Science in Action: Omega-3 (measurement improvement)

I’ve learned a few things. As some of you may know, I’ve been measuring my balance by standing on a board that is balanced on a tiny platform (a pipe plug) — pictures here. Now and then the board would slip off the platform. I supposed this was a failure of balance but I wasn’t sure, especially if it happened as soon as I stood on it. So I got another board into which my brother-in-law kindly drilled the perfect-size hole so that the plug will never slip:

New board (with hole for plug)

To see if this made a difference I did an experiment with a design I have never used before but that I really like: ABABABAB… (one day per condition). In other words, Monday I tested my balance with the old board, Tuesday with the new board, Wednesday with the old board, Thursday with the new board, etc. Simple, efficient, well-balanced. Here are the results:

new board vs. old board

The red line is fit to the red points, the blue line to the blue points. The two lines are constrained to have the same slope.

Well, that’s clear. I expected my balance to be better with the new board, actually.

Speaking of the unexpected, I made another measurement improvement that truly surprises me — the surprise is that I never did it before. When I looked at my early balance data (the first 10 or so days of data) I saw that my balance improved for the first 5 trials and was roughly constant after that. Each session was 20 trials so I dropped (excluded) the first 5 trials from my analyses — considering them “warm-up” trials. I took the mean of the last 15 trials. That seemed very reasonable and I thought nothing of it.

Recently I asked again how performance changes over a session.
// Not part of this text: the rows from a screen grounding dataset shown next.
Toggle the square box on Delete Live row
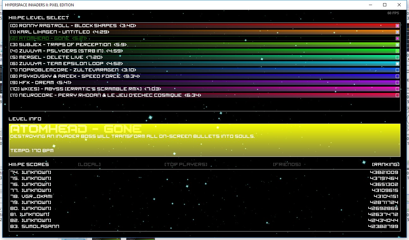397,58
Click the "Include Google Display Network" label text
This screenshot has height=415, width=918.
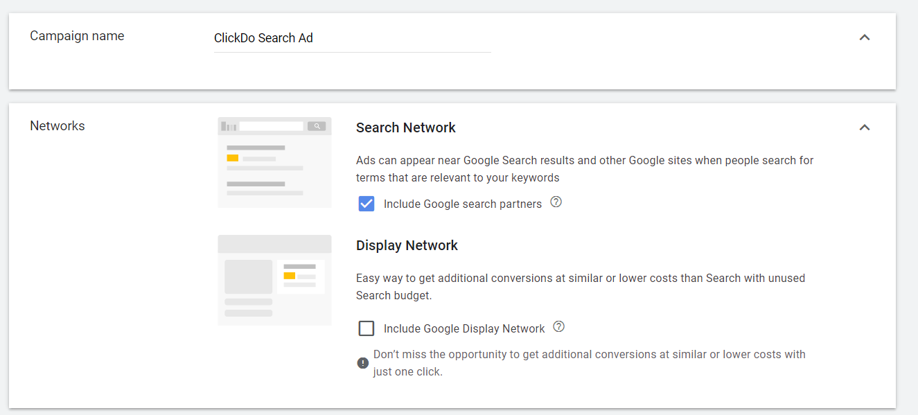click(x=464, y=329)
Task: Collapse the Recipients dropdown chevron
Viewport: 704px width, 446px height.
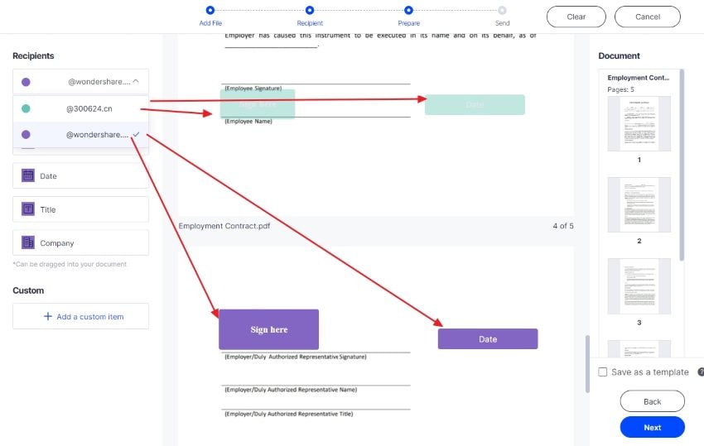Action: pos(136,81)
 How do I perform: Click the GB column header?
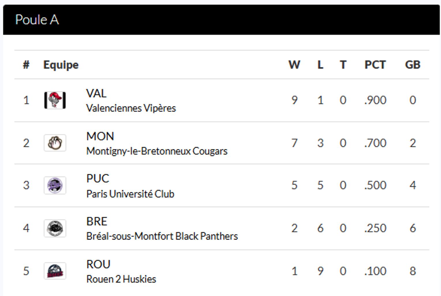412,65
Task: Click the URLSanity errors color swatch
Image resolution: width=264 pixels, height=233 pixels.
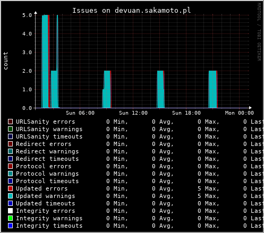Action: pyautogui.click(x=11, y=122)
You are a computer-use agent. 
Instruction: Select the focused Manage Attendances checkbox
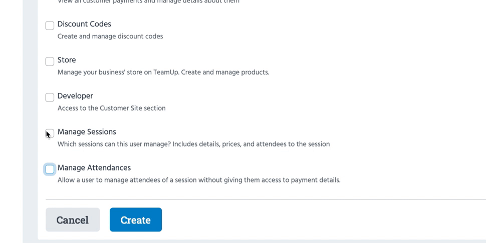[50, 170]
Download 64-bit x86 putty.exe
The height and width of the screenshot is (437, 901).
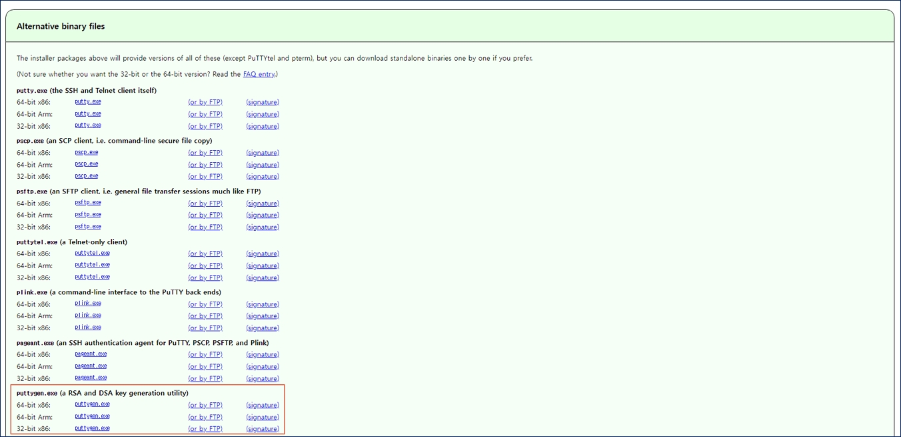tap(88, 102)
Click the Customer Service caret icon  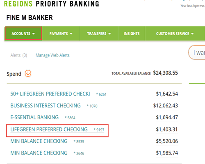coord(192,34)
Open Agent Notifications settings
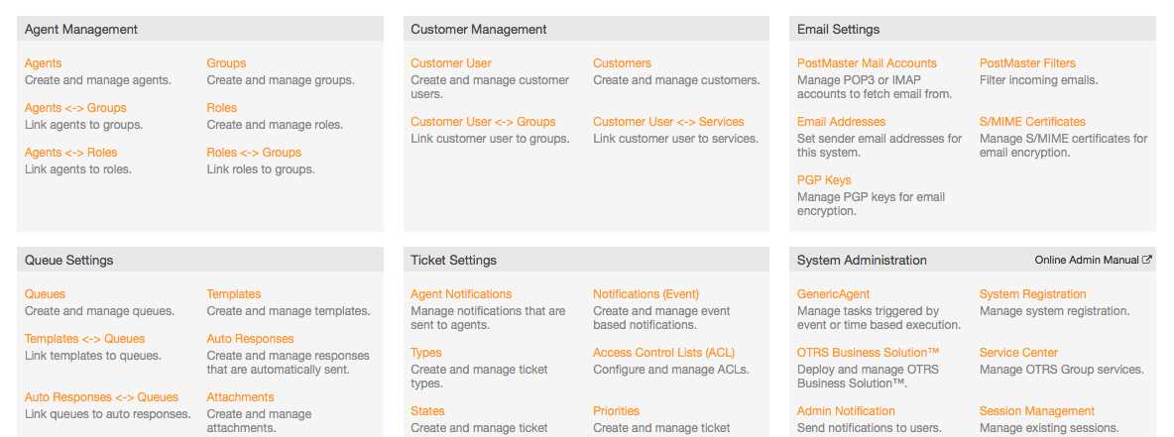Image resolution: width=1174 pixels, height=437 pixels. [461, 295]
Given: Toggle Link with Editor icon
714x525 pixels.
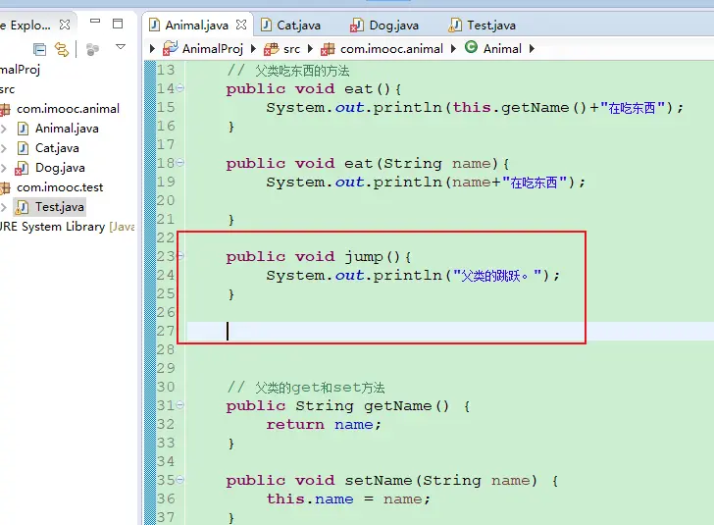Looking at the screenshot, I should (x=62, y=49).
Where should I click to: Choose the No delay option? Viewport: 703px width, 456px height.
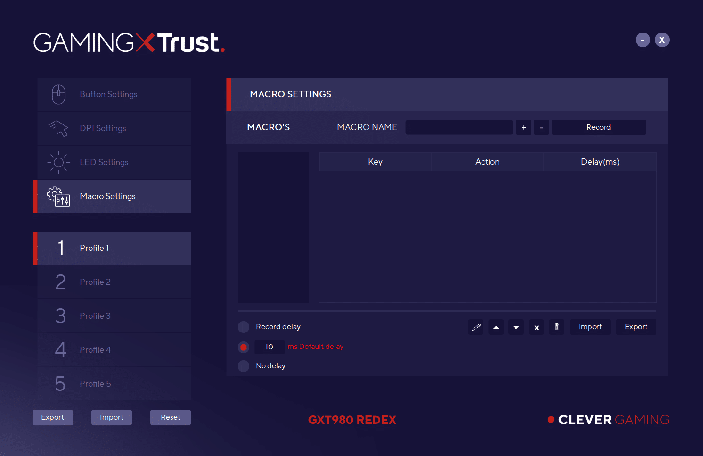(244, 366)
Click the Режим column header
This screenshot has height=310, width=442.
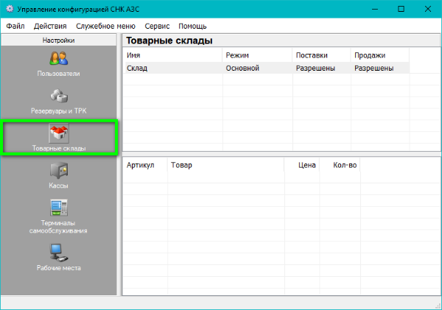(x=257, y=55)
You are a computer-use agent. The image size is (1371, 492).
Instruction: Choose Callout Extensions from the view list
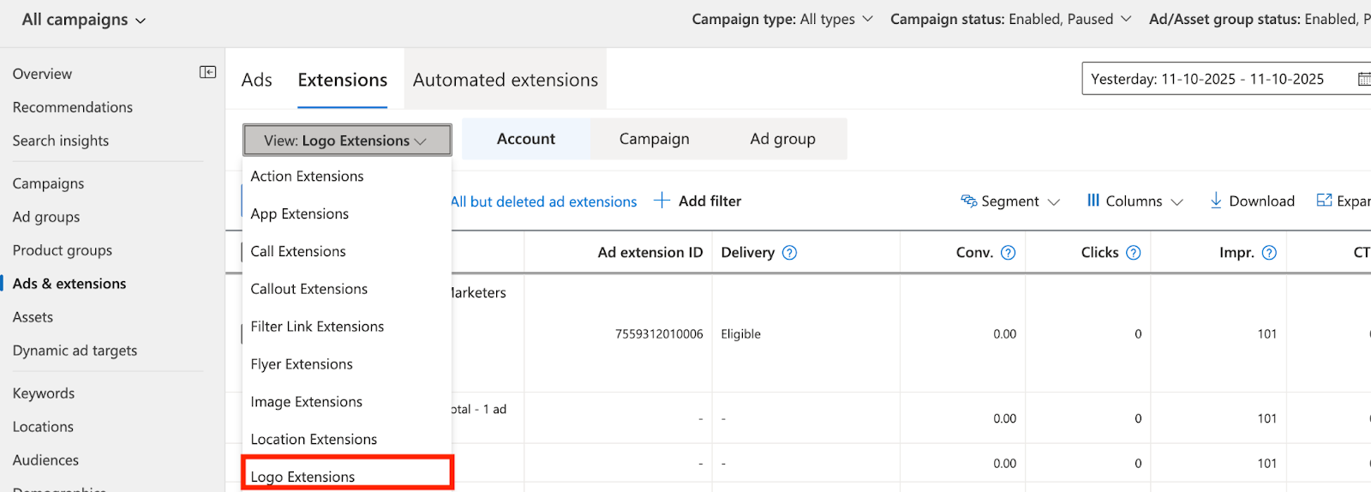pyautogui.click(x=308, y=289)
The answer was a bit different: I found that performance improved for the first 10 trials. Now there are 30 trials in a session, so dropping the first 10 of them seemed okay. And that’s what I did.

But then I looked at how variability changed over a session. I expected the earliest trials to be more variable than the rest but the data didn’t show that. Variability was pretty constant from the first trials to the last. Hmm. Maybe I am losing valuable information by not including those early trials in my averages. It occurred to me: why not allow for the warmup effect by modelling it, rather than by excluding it? (Modelling it meaning estimating it and then subtracting it.) I did that, and then I looked at the size of the standard errors of the means (standard errors based on the residuals from the fit) for the most recent 40 days — essentially, the error in measurement. Here is what I found. Median standard errors:

First 10 trials (out of 30) excluded: 0.073
First 5 trials excluded: 0.064
First trial excluded: 0.061
No trials excluded: 0.059

My eyes opened wide when I saw these numbers. Oh my god! I was throwing away so much! A reduction in error from 0.073 to 0.059 — that’s 20% better.

2 Responses to “Science in Action: Omega-3 (measurement improvement)”

  1. Tim Lundeen Says:

    Fascinating, both the consistency of the results with/without slippage, and the standard error reduction.

  2. seth Says:

    Thanks, Tim. It was your arithmetic results that led me to the standard error reduction. Your arithmetic results led me to do a very similar task, as you know. I didn’t want to place constraints on the 100 simple arithmetic problems I did each session (it was just too complicated — too many things that might be important) so instead I did my best to equate different days by modelling — by estimating and removing the effects of this and that. That gave me the idea of doing it here, too.